The third problem is if you aren’t familiar with a code base, you don’t have a mental model of the system architecture. Since you don’t understand the big picture, you can’t understand how the program is broken down or how the pieces fit together.
So how do you do it? You practice it over and over and over. You look for patterns. You think about how programs are written and use that to your advantage. You know that the only way to deal with complexity is break it down into smaller pieces – so how did the developers of the program break it down? How did they organize the code? There are clues all over – random incomplete architecture documents, the names of source code directories, the name of source files, etc. You also learn to recognize the support code discussed above so you can skip it.
Sometimes you are lucky and find what you are looking for, read the code, understand it, and move on. Most of the time you aren’t. At that point use your debugger! I’m always shocked by how few developers use debuggers. In fact, I think I can count on my fingers the number of developers I’ve met that regularly use debuggers. To me they are invaluable – stepping through code to see the call stack of how a method is reached, how variables and fields are modified by each line, how conditional statements are evaluated, etc.
How you use the debugger depends on what you are trying to accomplish. If you need to fix a bug, you need a beachhead, some part of the code path that is executed by the action that triggers the bug. Until you get that, you are wandering in the dark. Use your experience to find the beachhead. If you know a calculation is wrong, grep the code for potential method names or classes that do the calculation. If you find a class, put a breakpoint in its constructor. If its method, put a breakpoint in the method. You’ll know on the next execution of the bug if you were correct or not.
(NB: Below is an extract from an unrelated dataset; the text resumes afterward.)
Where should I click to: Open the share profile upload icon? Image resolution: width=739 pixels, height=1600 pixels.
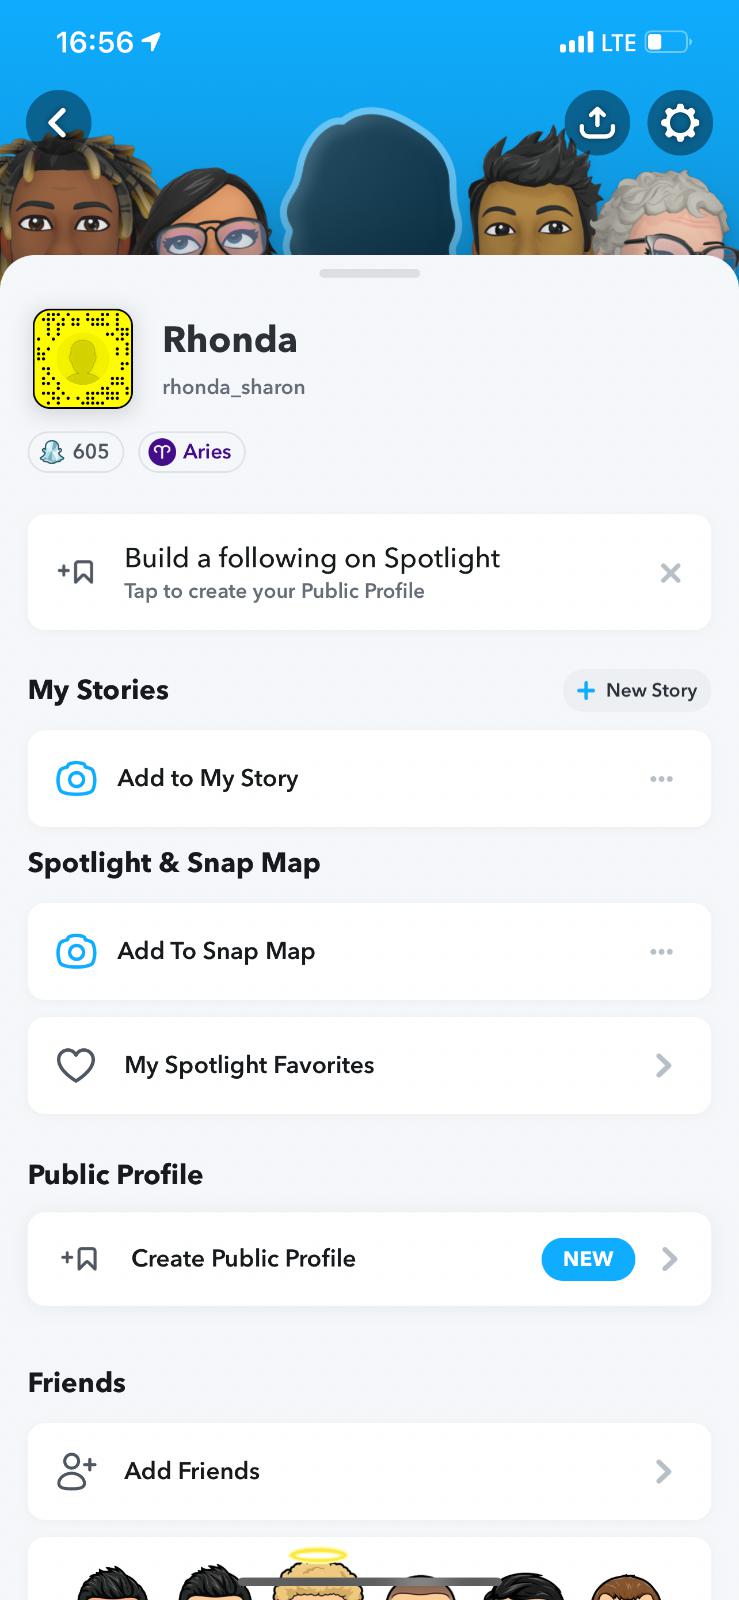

Much of the same logic applies if you are trying to understand how a piece of code works. If reading it isn’t enough, and you need to step through it with live data to understand it, you’ll still need your beachhead.
Once you have the beachhead, you start to build your mental model of how a piece of code works. First you understand the local code. Then you work through the inputs – what are they, how are they calculated? And what about the outputs? Little by little you understand more and more. At the same time, take a step back and think. What is this code doing it and why is it doing it? Why is it structured like this. Why is it in this folder? Build theories in your mind, and then test those theories.
With persistence, sometimes a whole lot of persistence, eventually you’ll get it. You’ll understand what you need to fix the bug you are looking for, or understand the code you are trying to reuse, or figure out how some ancient crufty part of a program can be modernized and improved.